Financiamiento se encarece
La presidenta del Consejo Gremial, Natalia Gutiérrez, expresó que esto aumenta la percepción de riesgo para los inversionistas internacionales y, con ello el costo del capital en toda la economía.
Lea también: Fedexpor pide a los gobiernos de Ecuador y Colombia desescalar “con carácter urgente” las medidas arancelarias
“En la práctica, esto significa que el financiamiento se encarece y se vuelve más limitado. El Estado enfrenta mayores costos, las empresas acceden a crédito en condiciones más exigentes y los hogares sienten tasas más altas y menor disponibilidad. El resultado es una presión adicional sobre variables como el tipo de cambio y, en conjunto, una menor capacidad de invertir, consumir y crecer”, expuso la también presidenta de Acolgen.
Explicó que con una calificación más baja Colombia pierde competitividad frente a otros destinos y se reduce el interés por proyectos de largo plazo.
“Afecta transversalmente a sectores como energía, infraestructura, industria, agro y tecnología, y también a los consumidores, porque todos dependen de financiamiento y confianza. En sectores intensivos en capital, como energía e infraestructura, el aumento en tasas y la carga impositiva elevan la probabilidad de aplazamiento o cancelación de proyectos”, señaló.
Gremios empresariales alertaron sobre las consecuencias
Bruce Mac Master, presidente de la Andi, dijo que este ajuste no es un hecho aislado. “Es la consecuencia directa de un manejo fiscal que ha llevado a un crecimiento significativo del presupuesto nacional cercano al 50 % en términos nominales.
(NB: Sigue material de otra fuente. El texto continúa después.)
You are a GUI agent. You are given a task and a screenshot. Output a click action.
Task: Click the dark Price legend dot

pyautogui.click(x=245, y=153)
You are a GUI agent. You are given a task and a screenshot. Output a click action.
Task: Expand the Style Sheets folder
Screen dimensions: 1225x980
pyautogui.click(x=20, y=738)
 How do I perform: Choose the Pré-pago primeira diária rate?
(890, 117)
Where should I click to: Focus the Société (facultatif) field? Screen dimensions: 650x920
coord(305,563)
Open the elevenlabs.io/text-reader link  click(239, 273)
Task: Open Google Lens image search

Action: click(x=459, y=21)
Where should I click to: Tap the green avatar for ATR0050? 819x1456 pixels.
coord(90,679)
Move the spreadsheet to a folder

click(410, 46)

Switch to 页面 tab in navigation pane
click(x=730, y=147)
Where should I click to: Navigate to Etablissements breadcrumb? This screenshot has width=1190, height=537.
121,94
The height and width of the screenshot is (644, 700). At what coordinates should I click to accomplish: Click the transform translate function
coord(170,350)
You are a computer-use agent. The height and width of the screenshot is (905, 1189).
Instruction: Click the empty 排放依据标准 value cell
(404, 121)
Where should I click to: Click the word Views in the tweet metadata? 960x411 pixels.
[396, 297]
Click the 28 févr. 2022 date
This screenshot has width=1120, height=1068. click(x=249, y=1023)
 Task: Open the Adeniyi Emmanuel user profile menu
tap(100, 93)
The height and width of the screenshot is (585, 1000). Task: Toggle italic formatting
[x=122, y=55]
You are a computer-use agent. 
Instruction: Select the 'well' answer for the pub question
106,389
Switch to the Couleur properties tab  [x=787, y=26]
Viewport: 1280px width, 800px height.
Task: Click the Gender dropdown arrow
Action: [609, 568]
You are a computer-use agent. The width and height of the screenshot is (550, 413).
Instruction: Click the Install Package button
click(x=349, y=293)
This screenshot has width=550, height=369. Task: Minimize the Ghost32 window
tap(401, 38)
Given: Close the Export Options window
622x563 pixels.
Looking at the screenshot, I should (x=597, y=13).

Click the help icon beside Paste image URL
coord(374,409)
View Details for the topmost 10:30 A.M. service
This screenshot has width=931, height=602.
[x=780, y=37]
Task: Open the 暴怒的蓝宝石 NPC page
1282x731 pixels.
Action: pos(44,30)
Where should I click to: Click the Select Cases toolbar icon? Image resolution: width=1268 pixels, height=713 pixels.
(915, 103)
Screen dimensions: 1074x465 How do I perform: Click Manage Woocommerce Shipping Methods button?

A pesar del gran aumento en impuestos, ha sido financiado en una muy buena parte con un endeudamiento del Gobierno nacional”, expresó Mac Master.
El presidente de Fenalco, Jaime Alberto Cabal, afirmó que esto es consecuencia de la errada gestión de un gobierno que decidió “darles la espalda a la técnica y al rigor de la evidencia económica para sustituirlos por la improvisación, el desprecio por la institucionalidad y dogmas de ideologías fracasadas”.